ClickHouse

ClickHouse Glossary

ClickHouse Glossary: Key terms for engines, joins & real-time data

Written by Meryem Cebeci06/06/2025, 10.26
hero about image

ClickHouse Glossary

All definitions in this glossary apply specifically to ClickHouse. Terms may be used differently in other systems.


Core Concepts

Cluster

A Cluster in ClickHouse is a group of interconnected nodes (servers) that work together to distribute and process data across multiple machines.

Granule

A Granule in ClickHouse is a block of rows—typically 8192—that is processed as a single unit during query execution.

Part

A part in ClickHouse refers to a physical unit of data storage on disk, created during data insertion and merged over time.

Projection

A Projection is a pre-aggregated part of a table stored within the base table, optimized for faster query execution.

Replica

A Replica is an exact copy of a table's data on another node within the same shard, ensuring availability and consistency.

Sampling

Sampling allows queries to read only a subset of data, improving performance for large datasets.

Shard

A Shard is a horizontal data partition across nodes. Each shard contains a unique data segment and may have replicas.

Sparse Index

A Sparse Index stores one entry per granule, enabling ClickHouse to skip over large irrelevant data blocks during queries.


Table Engines

AggregatingMergeTree

Stores pre-aggregated data, optimized for read performance in analytics.

Buffer

Temporarily holds data in memory and flushes it to disk-based tables, improving insert speed.

CollapsingMergeTree

Deduplicates events using a sign column—ideal for audit logs.

Distributed

A virtual table that distributes queries across nodes in a cluster.

File

Reads and writes flat file formats (CSV, JSON, etc.). Good for import/export, not production.

GraphiteMergeTree

Time-series optimized engine supporting aggregation and retention for monitoring setups.

HDFS

Enables reading from and writing to Hadoop Distributed File System (HDFS).

JDBC

Connects ClickHouse to external databases via JDBC for federated queries.

Join (Table Engine)

In-memory join engine for efficient joining with small reference tables. Can be fed by tools like GlassFlow.

Kafka

Reads real-time messages from Kafka topics. Often used with materialized views and GlassFlow.

Log

Simple, append-only engine with no indexing—mainly for testing or debugging.

MergeTree

The foundational table engine supporting indexing, partitions, and background merges.

Null

Accepts data but doesn’t store it—used for testing or intentionally discarding data.

ODBC

Connects to external databases using the ODBC interface.

ReplacingMergeTree

Deduplicates rows by primary key, optionally using a version column. Great in streaming use cases with GlassFlow.

S3

Reads/writes from Amazon S3 or compatible storage, ideal for cloud-based data.

StripeLog

Append-only storage engine for fast inserts, suitable for lightweight analytics.

SummingMergeTree

Aggregates numeric values on merge—ideal for counters, views, etc. Can be combined with GlassFlow.

TinyLog

Minimalist engine storing all data in one file, used for quick tests or small data.

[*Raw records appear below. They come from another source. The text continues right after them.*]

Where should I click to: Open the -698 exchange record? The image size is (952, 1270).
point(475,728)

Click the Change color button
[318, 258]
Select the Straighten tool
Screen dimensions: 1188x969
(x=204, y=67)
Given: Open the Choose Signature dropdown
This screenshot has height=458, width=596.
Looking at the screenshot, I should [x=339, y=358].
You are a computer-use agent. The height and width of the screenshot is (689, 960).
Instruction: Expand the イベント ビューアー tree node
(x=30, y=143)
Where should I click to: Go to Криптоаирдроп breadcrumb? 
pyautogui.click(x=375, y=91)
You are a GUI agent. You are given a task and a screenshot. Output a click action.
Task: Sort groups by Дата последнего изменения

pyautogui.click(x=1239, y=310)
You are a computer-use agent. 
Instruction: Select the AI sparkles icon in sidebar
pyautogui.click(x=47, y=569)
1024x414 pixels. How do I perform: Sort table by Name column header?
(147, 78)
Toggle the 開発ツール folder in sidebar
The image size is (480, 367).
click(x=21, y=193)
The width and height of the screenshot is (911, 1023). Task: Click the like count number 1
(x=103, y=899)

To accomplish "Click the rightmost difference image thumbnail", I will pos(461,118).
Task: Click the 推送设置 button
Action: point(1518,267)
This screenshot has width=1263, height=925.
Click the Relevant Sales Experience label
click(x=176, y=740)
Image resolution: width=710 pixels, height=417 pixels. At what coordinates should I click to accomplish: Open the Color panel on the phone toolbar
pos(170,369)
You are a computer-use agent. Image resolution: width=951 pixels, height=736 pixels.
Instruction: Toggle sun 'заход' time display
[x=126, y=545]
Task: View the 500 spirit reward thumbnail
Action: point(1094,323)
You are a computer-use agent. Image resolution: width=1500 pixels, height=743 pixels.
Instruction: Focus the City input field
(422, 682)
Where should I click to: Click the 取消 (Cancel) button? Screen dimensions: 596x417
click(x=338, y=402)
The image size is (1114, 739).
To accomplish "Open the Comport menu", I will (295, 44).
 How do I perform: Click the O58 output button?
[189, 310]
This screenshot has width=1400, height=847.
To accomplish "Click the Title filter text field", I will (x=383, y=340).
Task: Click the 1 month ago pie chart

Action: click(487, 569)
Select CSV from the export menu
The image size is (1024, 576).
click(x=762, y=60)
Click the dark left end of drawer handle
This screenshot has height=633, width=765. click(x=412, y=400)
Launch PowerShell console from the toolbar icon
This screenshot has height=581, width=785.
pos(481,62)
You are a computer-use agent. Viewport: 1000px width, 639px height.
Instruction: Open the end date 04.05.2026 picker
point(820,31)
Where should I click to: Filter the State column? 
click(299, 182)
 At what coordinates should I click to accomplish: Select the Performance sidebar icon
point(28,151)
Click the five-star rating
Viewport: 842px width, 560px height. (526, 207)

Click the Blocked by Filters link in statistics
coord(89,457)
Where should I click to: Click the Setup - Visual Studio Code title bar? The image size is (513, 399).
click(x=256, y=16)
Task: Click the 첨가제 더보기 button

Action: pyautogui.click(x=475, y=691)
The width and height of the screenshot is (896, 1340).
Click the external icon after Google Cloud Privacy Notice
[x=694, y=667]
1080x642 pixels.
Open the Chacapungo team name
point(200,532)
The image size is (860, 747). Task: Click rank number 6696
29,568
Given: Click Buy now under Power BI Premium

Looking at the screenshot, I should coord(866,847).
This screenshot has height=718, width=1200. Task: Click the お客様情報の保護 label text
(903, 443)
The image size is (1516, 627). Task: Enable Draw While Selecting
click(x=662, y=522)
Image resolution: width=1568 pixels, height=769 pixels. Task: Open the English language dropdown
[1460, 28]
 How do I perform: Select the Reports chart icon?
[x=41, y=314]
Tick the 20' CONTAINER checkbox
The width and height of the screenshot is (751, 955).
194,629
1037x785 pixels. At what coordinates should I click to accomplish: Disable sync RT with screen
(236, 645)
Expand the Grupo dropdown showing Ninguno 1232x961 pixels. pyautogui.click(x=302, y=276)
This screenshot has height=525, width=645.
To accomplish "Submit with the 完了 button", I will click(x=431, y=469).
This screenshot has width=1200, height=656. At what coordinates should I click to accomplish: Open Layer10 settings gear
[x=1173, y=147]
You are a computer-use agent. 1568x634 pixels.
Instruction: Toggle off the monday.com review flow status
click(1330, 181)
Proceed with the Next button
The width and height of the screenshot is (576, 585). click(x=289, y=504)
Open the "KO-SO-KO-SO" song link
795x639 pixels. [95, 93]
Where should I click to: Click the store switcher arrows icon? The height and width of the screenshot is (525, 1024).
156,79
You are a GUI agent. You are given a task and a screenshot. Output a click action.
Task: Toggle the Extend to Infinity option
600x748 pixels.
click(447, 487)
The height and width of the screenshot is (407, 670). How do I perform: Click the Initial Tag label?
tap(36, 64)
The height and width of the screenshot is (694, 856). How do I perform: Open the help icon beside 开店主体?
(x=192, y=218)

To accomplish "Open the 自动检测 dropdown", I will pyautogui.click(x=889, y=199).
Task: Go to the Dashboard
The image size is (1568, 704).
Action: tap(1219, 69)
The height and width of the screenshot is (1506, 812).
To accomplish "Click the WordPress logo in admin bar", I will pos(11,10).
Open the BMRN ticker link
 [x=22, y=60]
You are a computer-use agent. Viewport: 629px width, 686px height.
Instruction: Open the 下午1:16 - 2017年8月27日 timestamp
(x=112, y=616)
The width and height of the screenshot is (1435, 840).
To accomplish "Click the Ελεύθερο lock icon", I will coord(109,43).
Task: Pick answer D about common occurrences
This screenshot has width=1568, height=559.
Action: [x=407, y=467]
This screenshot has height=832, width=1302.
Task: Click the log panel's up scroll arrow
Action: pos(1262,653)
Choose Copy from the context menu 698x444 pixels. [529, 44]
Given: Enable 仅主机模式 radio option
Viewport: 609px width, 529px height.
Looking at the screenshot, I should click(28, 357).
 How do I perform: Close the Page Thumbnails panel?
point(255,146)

VersionedCollapsingMergeTree

Like CollapsingMergeTree, but includes version control to retain the most relevant row.


Views & Virtual Tables

Dictionary View

Lets you query dictionaries as if they were tables—useful for debugging or ad hoc joins.

Live View

Continuously updates as new data arrives. Useful for monitoring and live dashboards.

Materialized View

Automatically stores query results on insert. Often used with Kafka pipelines or tools like GlassFlow.

View

A reusable SELECT query. Doesn’t store data—executes each time on access.


Join Types

ALL LEFT JOIN

Returns all left table rows, including duplicates from the right table. Includes unmatched rows as NULLs.

ANTI JOIN

Returns only left table rows without matches in the right table.

ANY INNER JOIN

Returns one arbitrary match per left row—even if more matches exist.

ANY LEFT JOIN

Same as above but includes unmatched left-side rows with NULLs.

ARRAY JOIN

Expands array values in a column into multiple rows.

ASOF JOIN

Joins time-based or ordered data using "closest earlier match" logic.

CROSS JOIN

Cartesian product of two tables—combine every row with every row.

DIRECT JOIN

Efficient join using in-memory tables created with the Join engine.

FULL OUTER JOIN

Returns all rows from both sides, matched and unmatched.

GLOBAL JOIN

Used in distributed setups—sends right-side data to all nodes.

INNER JOIN

Returns only rows with matches in both tables.

Join Key

The column(s) used to perform joins between tables.

LEFT JOIN

Returns all rows from the left table, matched or not.

RIGHT JOIN

Like LEFT JOIN but with the right table as base.

SEMI JOIN

Filters the left table to only rows that have a match—but doesn’t include columns from the right.


Indexing & Storage

Background Merges

Automatically combine smaller parts into larger ones to improve performance.

Compression Codecs

Compress data on disk to save space and improve read performance.

Data Skipping Index

Summarizes row blocks (e.g. min/max) to help skip irrelevant data during queries.

Granularity

Defines how many rows form a granule—affects filtering precision and performance.

Merge Process

Background process to combine parts, apply deduplication, and optimize storage.

MinMax Index

Stores minimum and maximum values per block to speed up filtering.

Part Size

The physical size of a part on disk—affects performance and merge behavior.

Partition

Logical segmentation of table data to isolate and manage it better.

Primary Key

Defines row order and affects performance; doesn’t enforce uniqueness.

Projections

Pre-aggregated or pre-sorted data subsets stored in the base table to speed up queries.

Sorting Key

Specifies how data is sorted within each part—important for performance.

TTL (Time to Live)

Automatically removes or moves data after a defined retention period.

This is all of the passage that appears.